3.22.2010

The letter in a bottle


Have been reading Paul Celan again, in Michael Hamburger translation. Like his introduction, too. Was led back here again after looking at a couple books by Michael Eskin (on Levinas, Bakhtin, Mandelstam, Celan).

Feel strongly about all the Celan poetry. Even the early poems - with sort of a generic Surrealist/Trakl/Rilke/expressionist flavor (in translation, anyway) - really get to me. The early poems emanate something from adolescence - an atmosphere...

The later poems speak more clearly & simply, even in their difficulties... want to look into some aspects of Jewish messianism... & there is Celan's love for Mandelstam. Eskin quotes a letter saying that with Mandelstam he had a sense of "walking with the truth" (my inexact trans. from memory) as with nothing else - a brotherly feeling, an inspiration... & I know what he's talking about. I went through a very similar life-changing experience with Mandelstam (long before finding Celan).

Mandelstam wrote a famously (in "On the Interlocutor") about poetry as rooted in dialogue - but a conversation with an unknown reader in the future (the reader Celan felt himself to be). He likened the poem to a message in a bottle, tossed in the sea... & whoever finds the message is that unknown friend, that interlocutor...

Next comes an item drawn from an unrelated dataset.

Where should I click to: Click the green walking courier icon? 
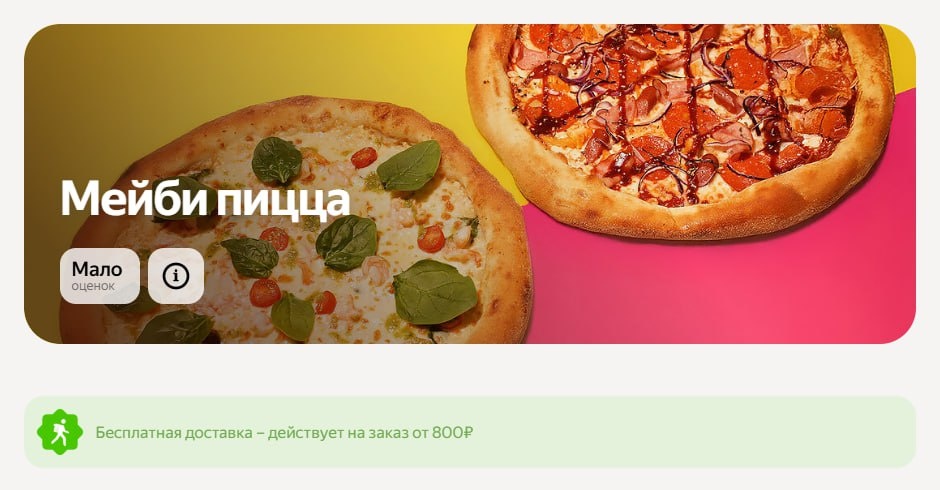[x=59, y=432]
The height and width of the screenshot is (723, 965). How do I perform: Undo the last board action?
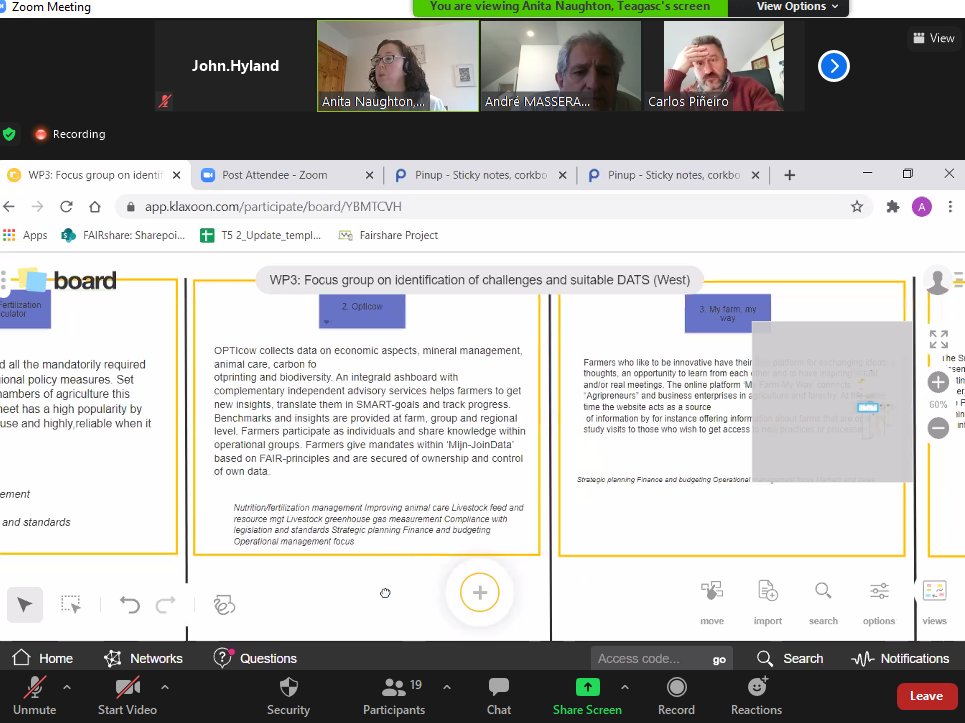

It's a sort of "poetics" - the sense that the poet (in & through the poem) is speaking directly to you - you - whoever you are - are the destined recipient, who was meant to find it...

& this idea has a personal meaning for me, since my whole vocation in poetry pivots on a strange series of events way back in 1971-72, when I was 19-20 yrs old (which I've sketched out in various places on this blog, but should try to write up more thoroughly someday) - a disorienting psychic "encounter" with Shakespeare, when I had the uncanny experience of suddenly being addressed in person - across time & space - by Shakespeare himself, through his Sonnets - that I was the destined recipient.... an event so strange & actually frightening that I felt compelled to drop poetry altogether, to change my college major (from English to History), & eventually to start reading the Bible, as a sort of counterweight to what seemed to be moral/psychological disintegration - which decision only led me to even more shattering psychological (inner) experiences & uncanny synchronicities... - I became the loco-locus, the psychological carrier, of a sort of symbolic agon between those two primal literary Powers (Shakespeare, Bible)... so that eventually I had to drop out of college completely, for about 3 years, & wander hitchhiking around the US & London with Bible & guitar...

2 comments:

Edmond Caldwell said...

I'd wager you've already John Felstiner's superb "Paul Celan: Poet, Survivor, Jew," but just in case, let me recommend it here, most heartily. Not only because it's a great book on Celan & his work but also because it manages to really question what "literary biography" is at the same time.

Henry Gould said...

Yes, thanks for reminding me, Edmond. I have that book around here somewhere - am going to take another look at it.

Yesterday I noticed in the bookstore a more recent paperback of Felstiner's Celan translations. Didn't like the layout or book design, unfortunately (too large). They don't seem to know how to design paperback books anymore. Will get it from the library.